Venerdì 25 gennaio, all’indomani della caduta del governo
Prodi, il Consiglio dei Ministri approvava il decreto legge di rifinanziamento
in blocco di tutte le missioni militari italiane all’estero, compresa la
missione di guerra in Afghanistan (350 milioni di euro fino
a fine anno). Essendo ormai venuto meno ogni vincolo di coalizione, i
quattro ministri di sinistra, Alessandro Bianchi (Pdci), Paolo Ferrero (Prc),
Fabio Mussi (Sd) e Alfonso Pecoraro Scanio (Verdi) non hanno partecipato alla
votazione.

Voto in Parlamento entro fine marzo.
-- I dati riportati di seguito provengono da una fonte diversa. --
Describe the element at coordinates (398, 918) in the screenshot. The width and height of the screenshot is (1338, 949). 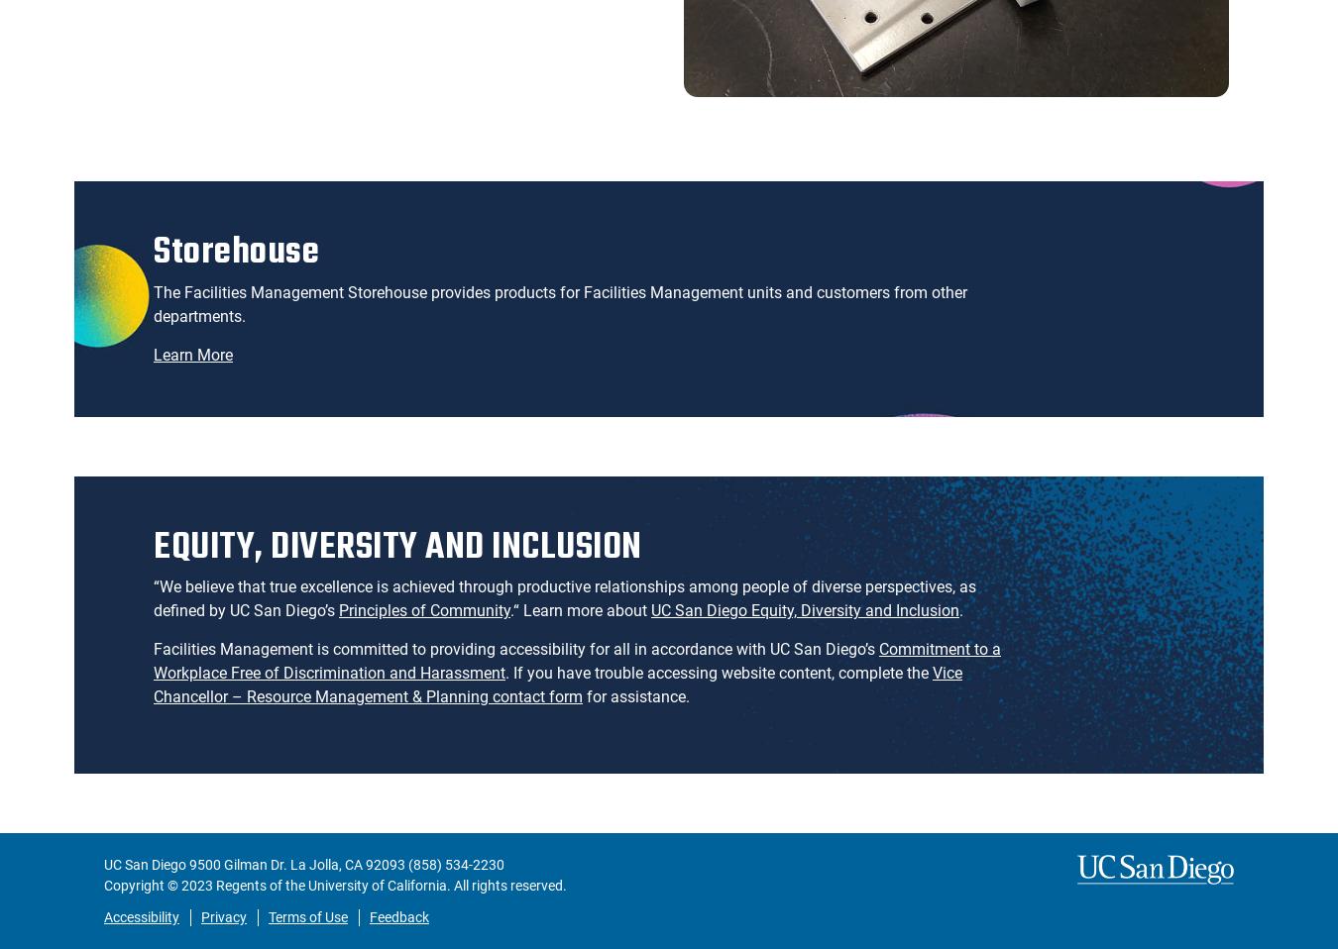
I see `'Feedback'` at that location.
Il decreto, automaticamente entrato in vigore con
la pubblicazione sulla Gazzetta Ufficiale,
deve però essere convertito in legge dal Parlamento entro la fine di marzo,
pena il suo decadimento retroattivo.

La Sinistra Arcobaleno (Rifondazione, Comunisti Italiani,
Verdi e Sinistra Democratica) annuncia battaglia, chiedendo il cosiddetto
‘spacchettamento’, ovvero la possibilità di stralciare la missione afgana dal
decreto, così da poterla discutere e votare separatamente dalle altre missioni
(Libano, Kosovo, Iraq, Sudan e Somalia). Un voto che, da parte della sinistra,
si preannuncia negativo per lo stesso motivo di cui sopra (la fine del vincolo
di coalizione), ma che sarà del tutto simbolico, visto che non comprometterà
l’approvazione del decreto, destinato a ricevere i voti favorevoli di tutti gli
altri partiti, dal Partito Democratico alla Fiamma Tricolore.
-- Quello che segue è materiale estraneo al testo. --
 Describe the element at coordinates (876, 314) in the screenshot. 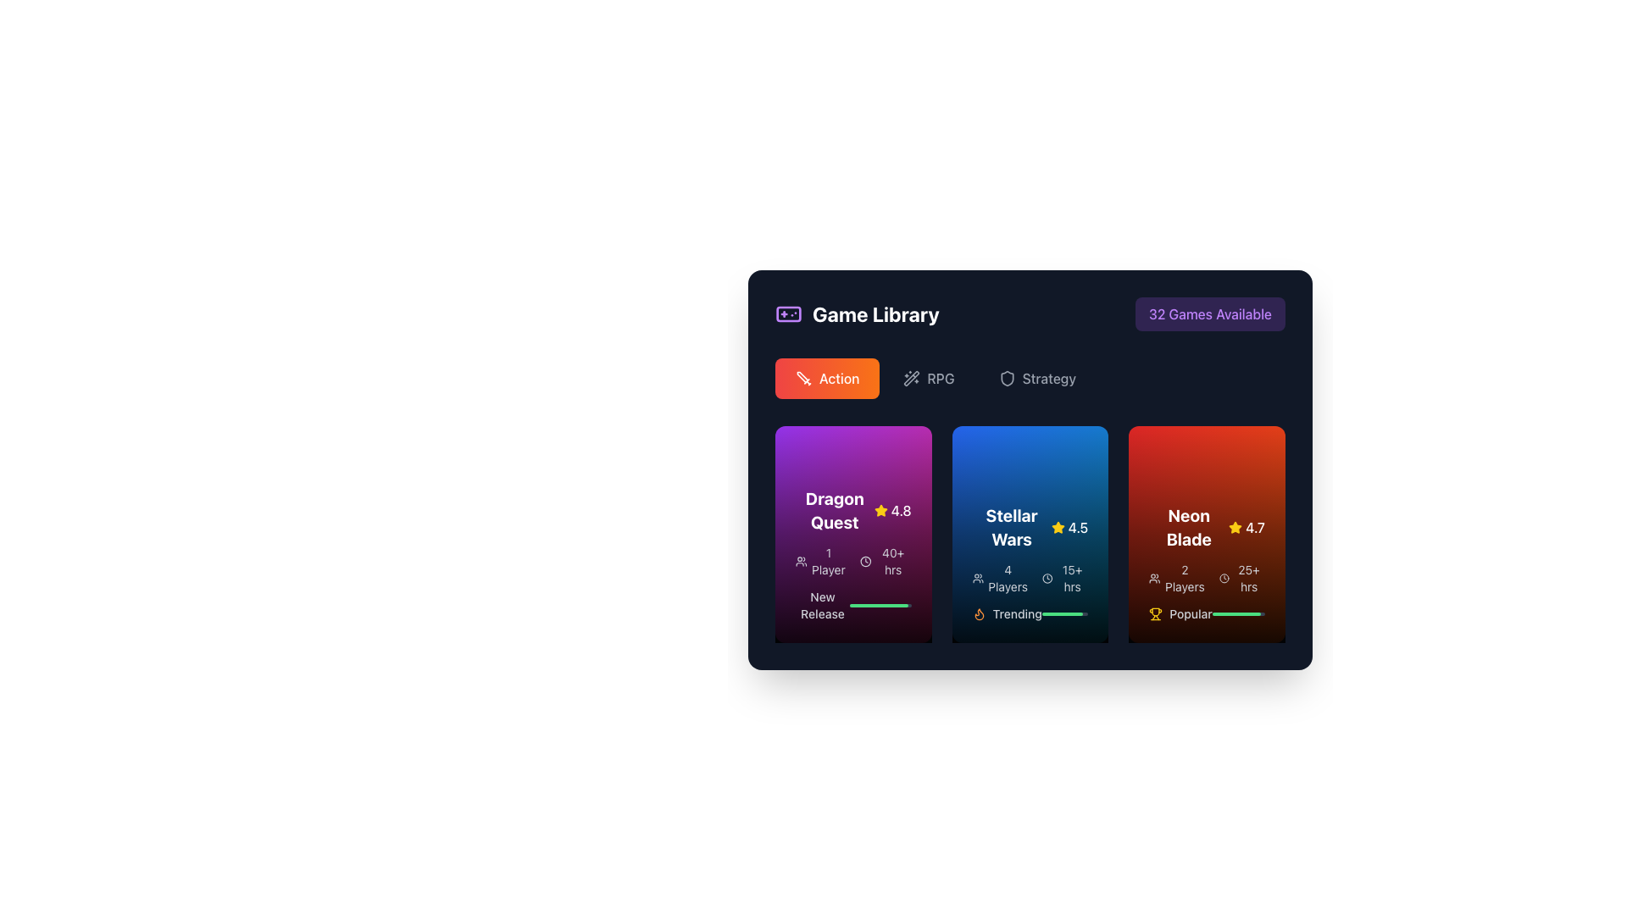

La sinistra annuncia voto contrario. “Ritengo che i gruppi parlamentari
di Rifondazione comunista e dell’intera Sinistra Arcobaleno non voteranno a
favore del rifinanziamento delle missioni militari all’estero”, ha dichiarato
nei giorni scorsi il ministro Paolo Ferrero. “Chiederemo di discutere missione
per missione”.

“Il Pdci voterà contro il rinnovo della missione militare
in Afghanistan”, ha detto Jacopo Venier, il responsabile Esteri del partito di
Diliberto. E ha aggiunto: “La caduta del governo Prodi ci impone oggi di
manifestare anche con il voto in Parlamento la nostra contrarietà di fondo al
coinvolgimento dell’Italia nel conflitto in Afghanistan: non c’è più alcuna
garanzia che in futuro le nostre truppe conservino i limiti territoriali e di
ingaggio che il governo Prodi ha garantito”.

Anche la Sinistra Democratica di Fabio Mussi e Cesare
Salvi annuncia il suo voto contrario per bocca di Silvana Pisa: “Noi
partecipiamo attivamente ai combattimenti, contrariamente a quanto stabilito
perché, anche all’interno della missione Nato, non dovremmo essere operativi
negli attacchi. Per questo siamo indisponibili a votare un disegno di legge che
rifinanzi tutte le missioni”.

Nessuna risposta all’interrogazione parlamentare. Il 16 gennaio, i senatori di
Rifondazione Lidia Menapace, Francesco Martone e José Luiz Del Roio avevano
presentato al ministro della Difesa Arturo Parisi un’interrogazione
parlamentare a risposta scritta dal titolo “Afghanistan, Peacereporter, italiani in missione di
guerra?”
. La richiesta ufficiale di spiegazioni sull’impiego bellico delle
nostre forze speciali in Afghanistan, firmata da altri ventinove senatori della
Repubblica, non ha ancora ricevuto risposta.

Senza risposta, a parte quella di Antonio Di Pietro, è
rimasto anche il dossier sull’operazione segreta ‘Sarissa’ che PeaceReporter aveva precedentemente
inviato a tutti i segretari di partito italiani.